Âgé de trente-deux ans, Scott James est policier en uniforme à Los Angeles. Il fait équipe en patrouilles avec Stephanie Anders. Scott espère intégrer bientôt une unité d'élite. Cette nuit-là, tous deux assistent à un accident de la circulation entre un camion et une Bentley. Mais quand intervient une Gran Torino, une fusillade éclate. Le couple de policiers est visé, même si ce sont les occupants de la Bentley qu'on ciblait. Stephanie Anders est abattue par les tueurs, Scott James en sort gravement blessé. Neuf mois et demi plus tard, Scott a toujours des séquelles post-traumatiques et physiques, qu'un psy a du mal à soigner. Le policier est hanté par les images de la scène meurtrière. Pendant tout ce temps, l'enquête sur la mitraillade n'a pas vraiment avancé.
Scott James a été accepté dans la brigade canine, l'unité K9. Pour le recaser, plutôt que grâce à ses compétences. Leland, le patron, ne voit pas d'un bon œil que Scott choisisse le berger allemand Maggie. Cette chienne a appartenu au corps des Marines.
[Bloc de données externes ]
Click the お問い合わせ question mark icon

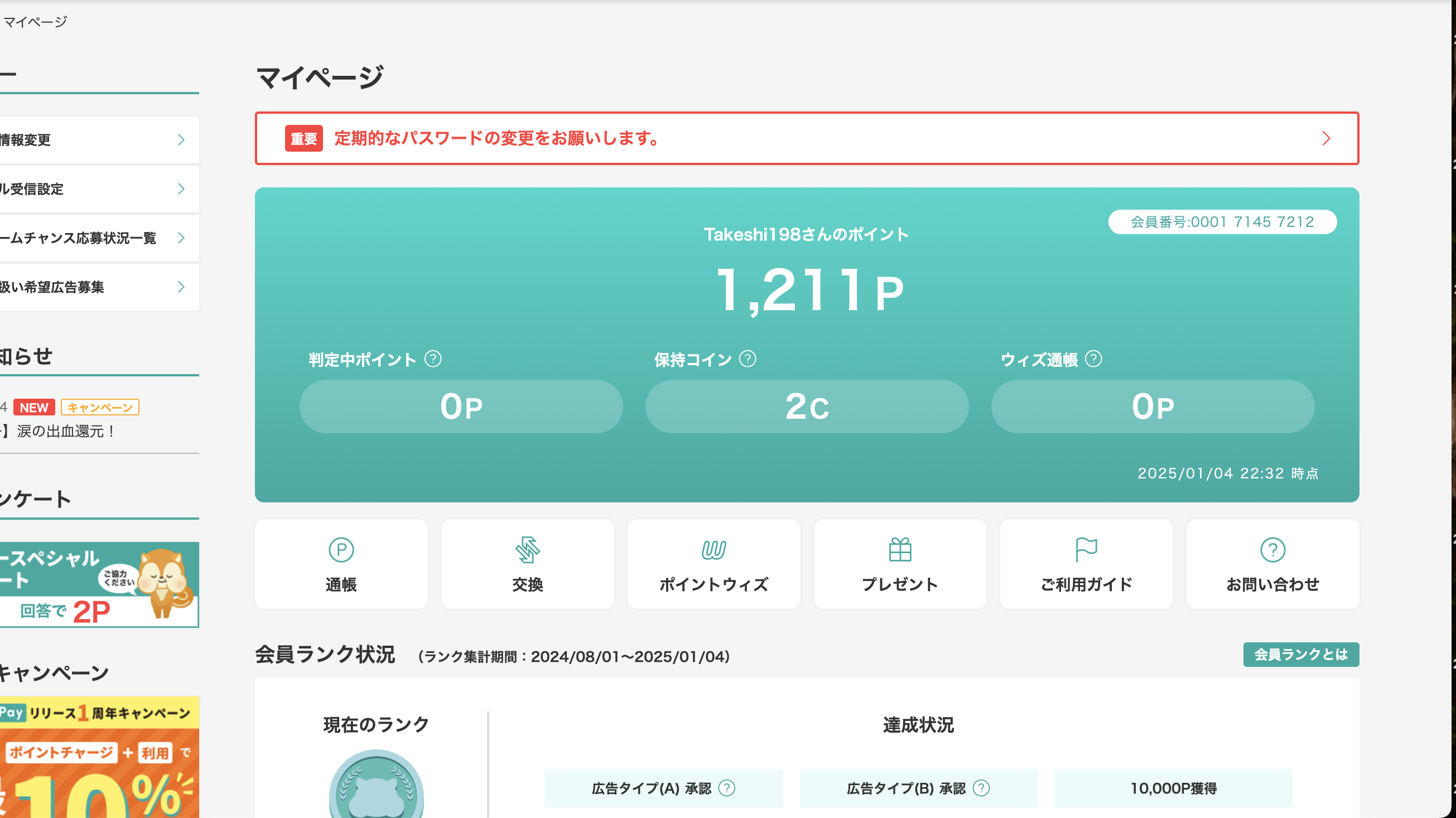(1272, 550)
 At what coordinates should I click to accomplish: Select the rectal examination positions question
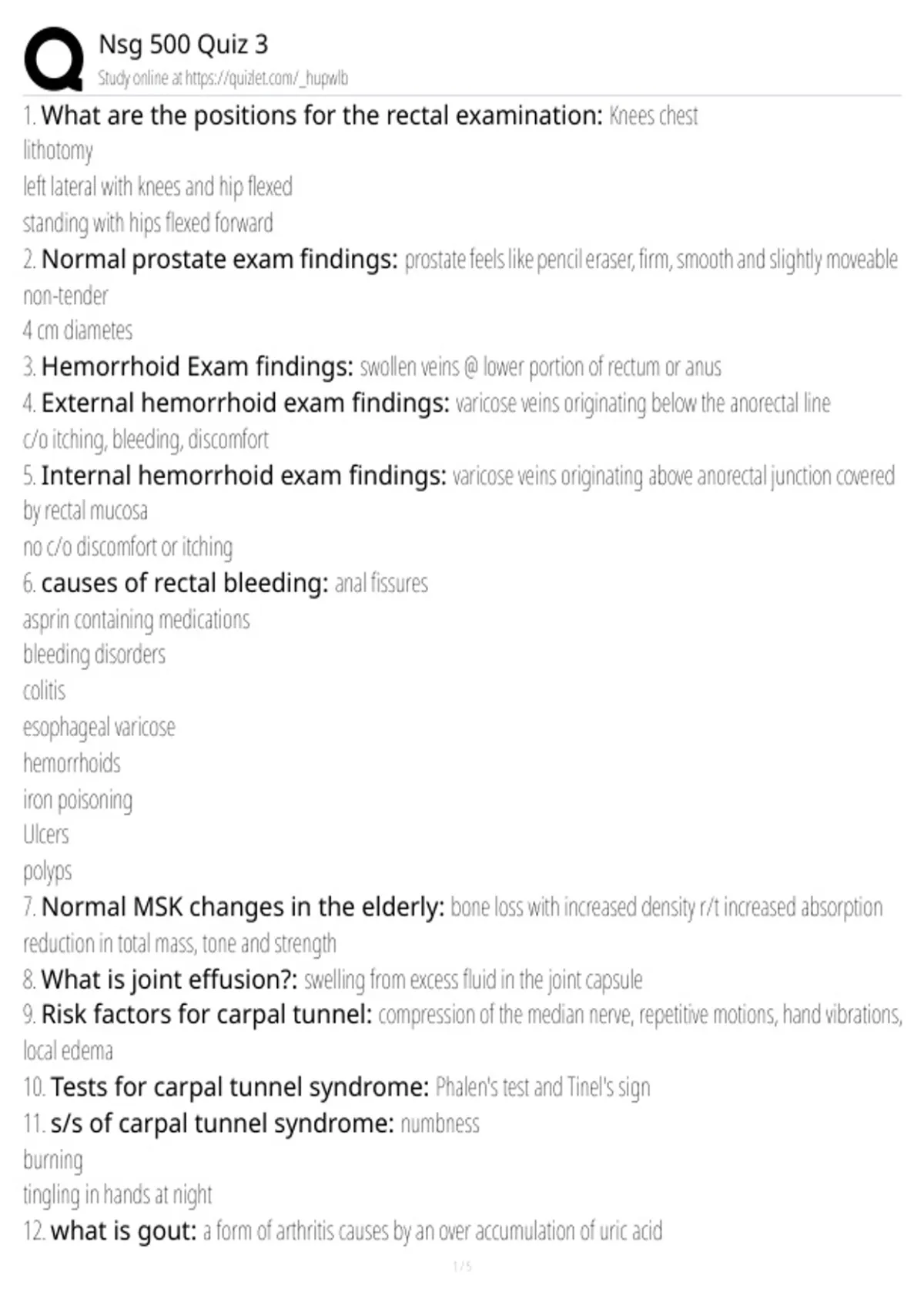tap(321, 116)
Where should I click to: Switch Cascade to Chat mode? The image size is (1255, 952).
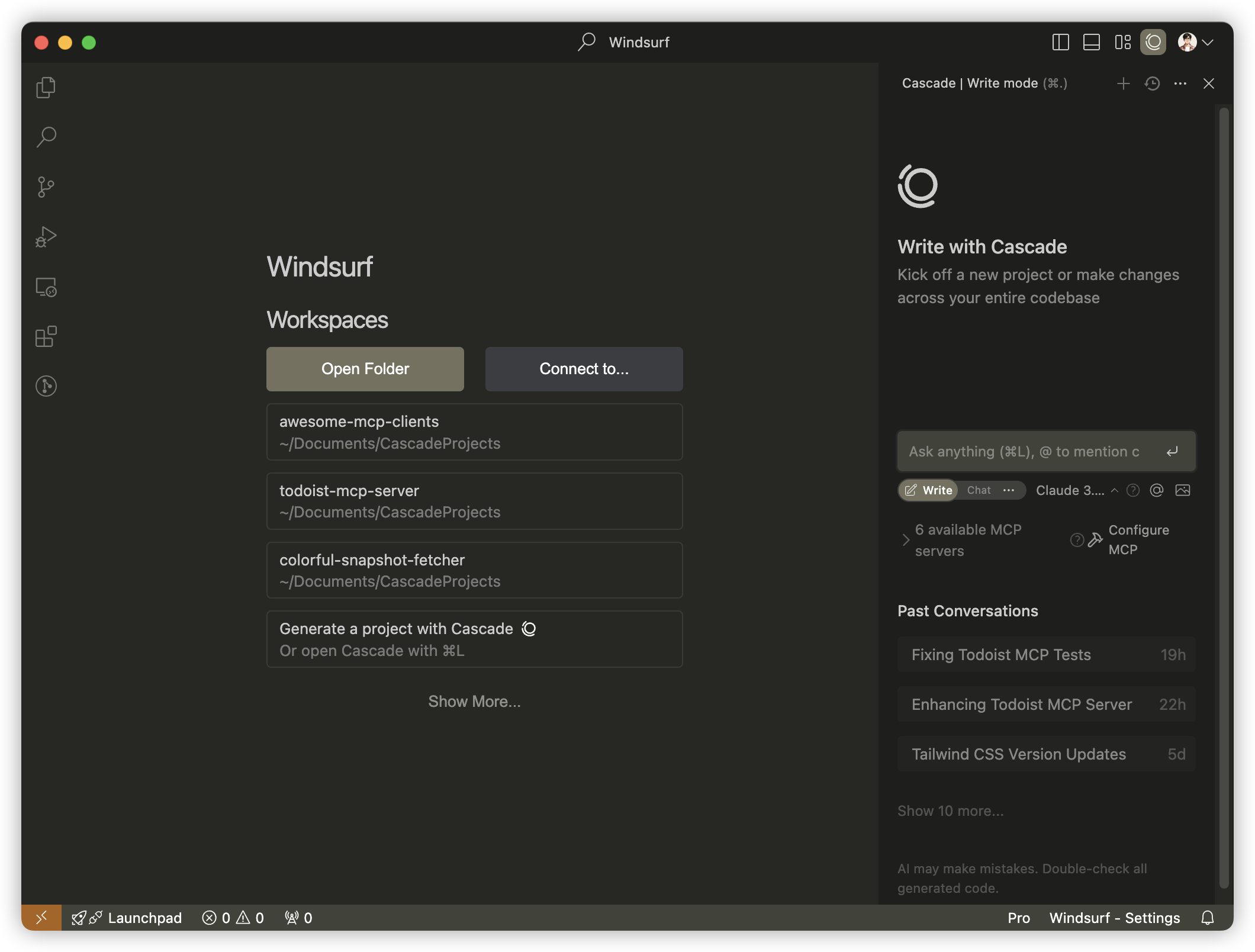pos(979,490)
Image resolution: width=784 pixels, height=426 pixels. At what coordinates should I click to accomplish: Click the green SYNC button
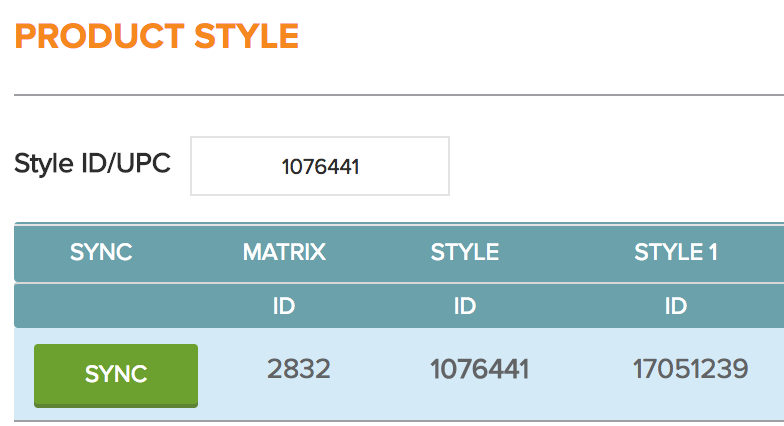(116, 374)
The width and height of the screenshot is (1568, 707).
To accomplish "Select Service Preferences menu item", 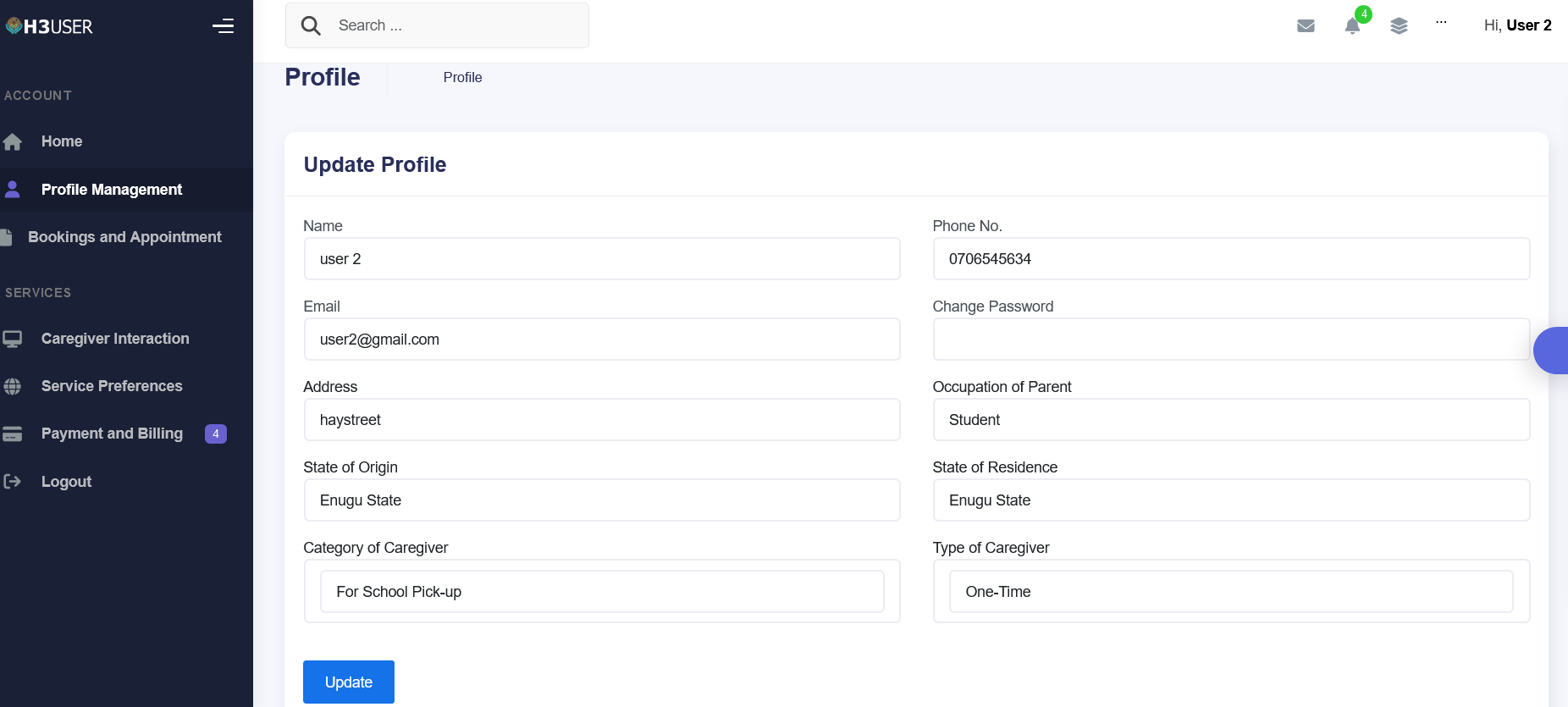I will (112, 386).
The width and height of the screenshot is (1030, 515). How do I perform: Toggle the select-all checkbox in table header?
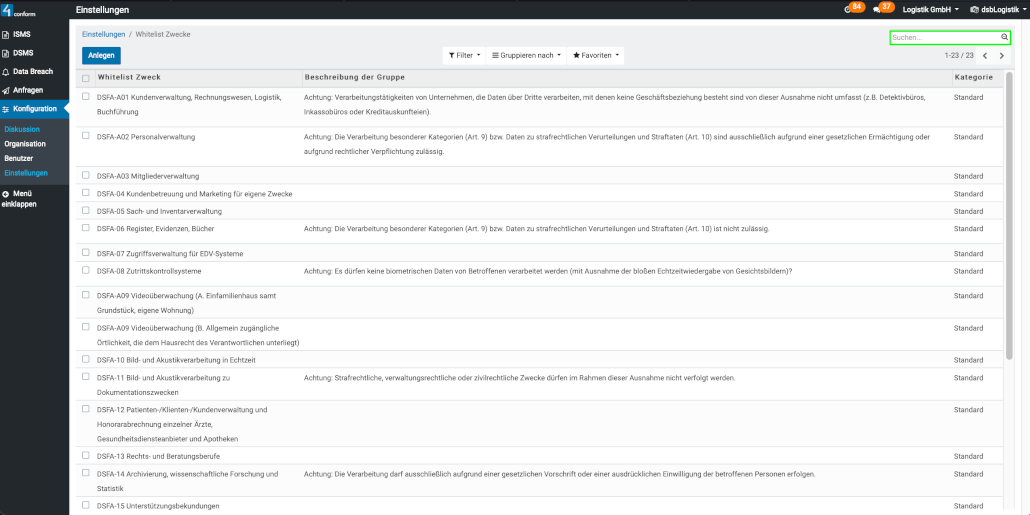[x=86, y=78]
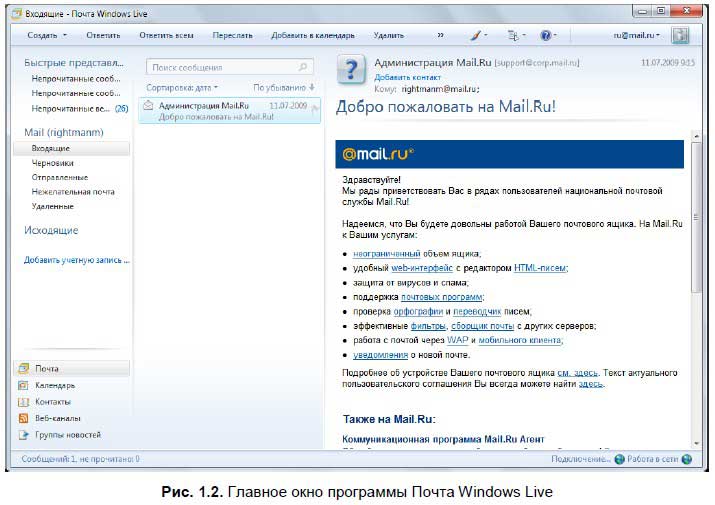Screen dimensions: 715x505
Task: Click Добавить учетную запись link
Action: coord(76,260)
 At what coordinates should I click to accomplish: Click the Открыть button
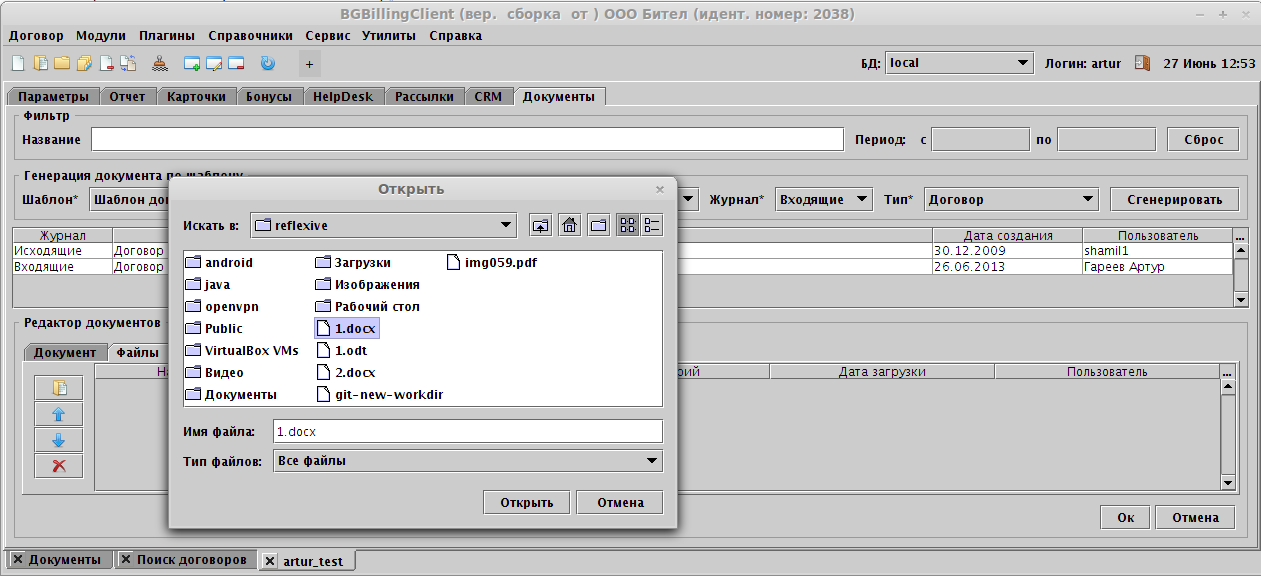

Son maître est mort en opération en Afghanistan. Maggie, qui l'a protégé jusqu'au bout, souffre de stress post-traumatique, comme Scott. La chienne ne supporte pas le bruit des coups de feu, handicap majeur. Même avec des médicaments, le psy de Scott ne peut guère aider la chienne. L'idée de Leland est d'inciter Scott à renoncer à ce boulot, Maggie ne pouvant être entraînée correctement. Néanmoins, le couple fonctionne assez bien. La chienne ne tarde pas à adopter son nouveau maître.
L'inspecteur Orso et sa collègue Cowly relancent l'enquête sur la fusillade. Scott retourne souvent sur les lieux, maintenant avec Maggie. Il s'est aperçu que les cambriolages sont fréquents dans ce quartier. Pas impossible qu'un braqueur présent cette nuit-là ait pu voir quelque chose de précis. Même si ce sont aussi des drogués, tels Marshall Ishi, que l'on va arrêter avec l'aide des flics de l'unité spéciale vols. Scott étudie les témoignages et la reconstitution des faits dans le dossier mis à sa disposition. Les victimes de la Bentley, Pahlasian et Beloit, passèrent par deux clubs avant la fusillade. Pour Scott, ça n'explique pas que “deux richards se baladent en Bentley pendant une demie-heure dans un quartier pourri à cette heure de la nuit”. Pour Maggie, l'entraînement continue...
Voilà un suspense diablement sympathique, par un romancier chevronné puisqu'il est déjà l'auteur d'une quinzaine de titres. Concernant l'intrigue criminelle proprement dite, Robert Crais sait ménager ses effets. Après la scène-choc de la fusillade, il va distiller les menus indices, les possibles pistes. Il nous présente un policier plutôt solitaire, persévérant à chercher des éléments sur la mort de sa partenaire. Un thème classique et solide. Idem pour l'aspect psychologique. Depuis quelques années, les Américains ont admis la notion de stress post-traumatique : c'est un sujet récurrent que l'auteur utilise avec pertinence. Pour le héros comme pour la chienne Maggie, puisque Scott James a intégré la brigade canine (K9, prononcez K-nine).
Ce qui séduira bon nombre de lectrices et de lecteurs, c'est bien sûr la nouvelle partenaire du policier, pesant quarante kilos. D'autant que certaines scènes sont “vues par” Maggie, la chienne militaire. La relation entre un animal (capable d'un véritable dressage) et son maître (directif sans dureté) apparaît effectivement bien décrite. Les amoureux des chiens s'y reconnaîtront certainement. On ne sera pas surpris qu'existe un projet de film autour de cette histoire, avec un tel tandem chien-maître. Toutefois, quant au livre, un polar ne fonctionnerait pas sans un scénario sérieux et une narration fluide : atouts favorables qui sont bien présents dans ce “Suspect”.